Highest point
- Elevation: 910 m (2,990 ft)
- Coordinates: 30°39′10.8″N 34°01′43.9″E﻿ / ﻿30.653000°N 34.028861°E

Naming
- Language of name: Arabic

Geography
- Location: North Sinai Governorate, Egypt

= Mount Helal =

Mountain in North Sinai Governorate, Egypt

Jabal al-Halāl (Arabic:جبل الحلال) is a mountain in the North Sinai Governorate of Egypt. At 910 meters above sea level, it is the highest mountain of the Khashm ar-Rih range.

==History==

The mountain is located 60 km south of al-Arish. It was named "Halal" because of the camels and sheep that used to graze around the mountain. The residents of the mountain are the Tarabin and Tiyaha tribes. The mountain has long been a refuge of smugglers and bandits and has been described as 'controlled by Bedouin outlaws'. According to Ibrahim Hammad, the Bedouin chief of Bir al-Abed, "This mountain is like a ghost area. It hasn't been attacked by outsiders even in the worst security conditions." The area has many land mines.

It is thought by some, including Claude Scudamore Jarvis, to be the biblical Mount Sinai.
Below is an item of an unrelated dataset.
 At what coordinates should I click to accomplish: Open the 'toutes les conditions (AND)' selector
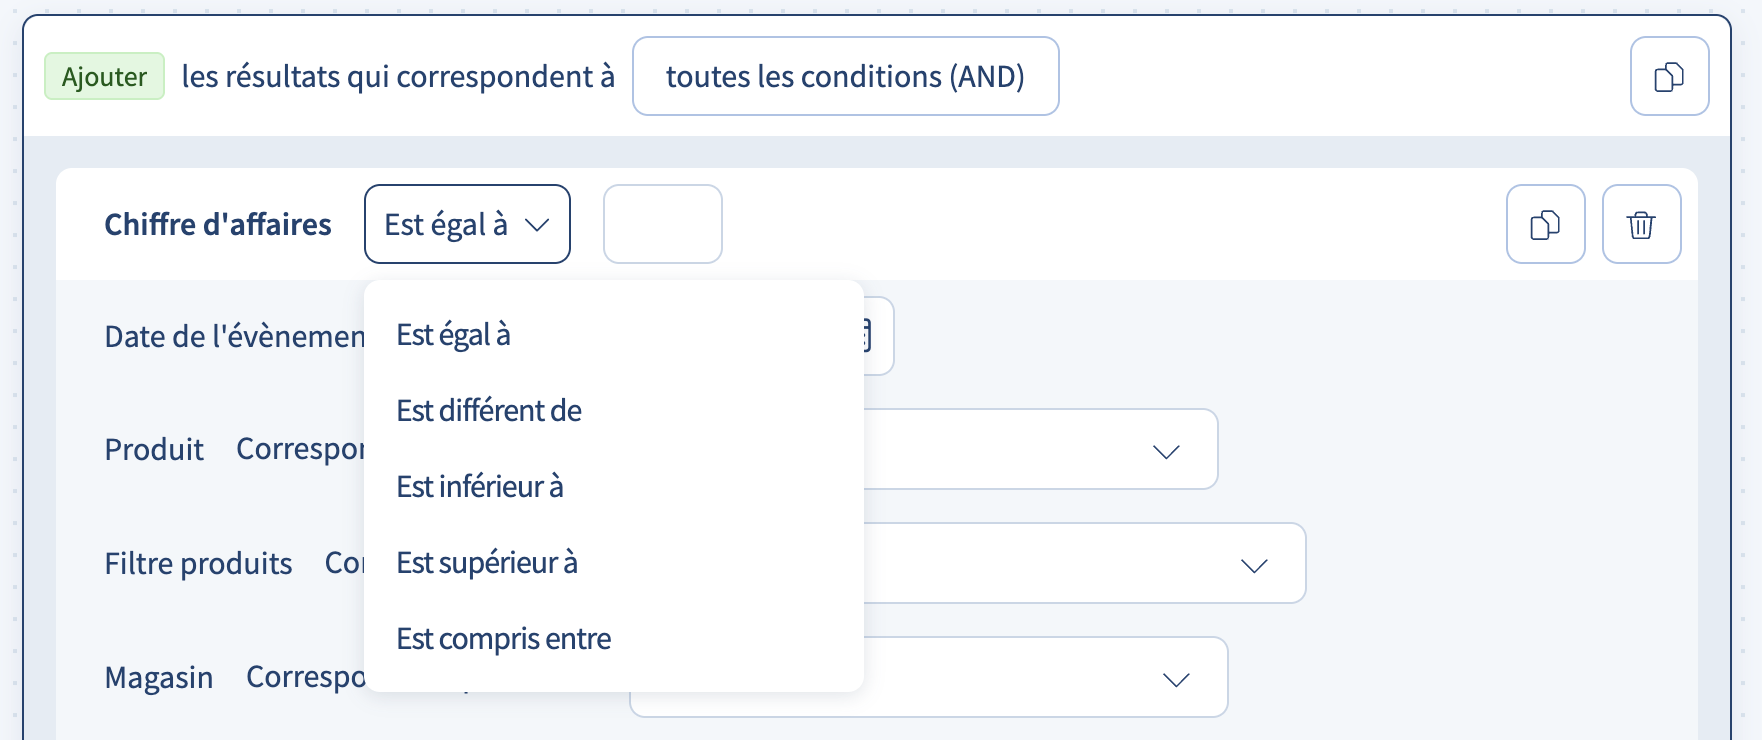tap(845, 76)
The perception of the mountain as a notorious hideout for terrorists began in 2004 after the 2004 Sinai bombings. Between 2004 and 2005, the Egyptian Armed Forces conducted months-long security operations here. In 2012, the Egyptian Armed Forces launched "Operation Eagle" in another attempt to root out militants hiding on the mountain after the August 2012 Sinai attack.

In March/April 2017, the Egyptian Armed Forces conducted a third security operation named 'Torrent 5' in which they claimed to have cleared the mountain of terrorist hideouts.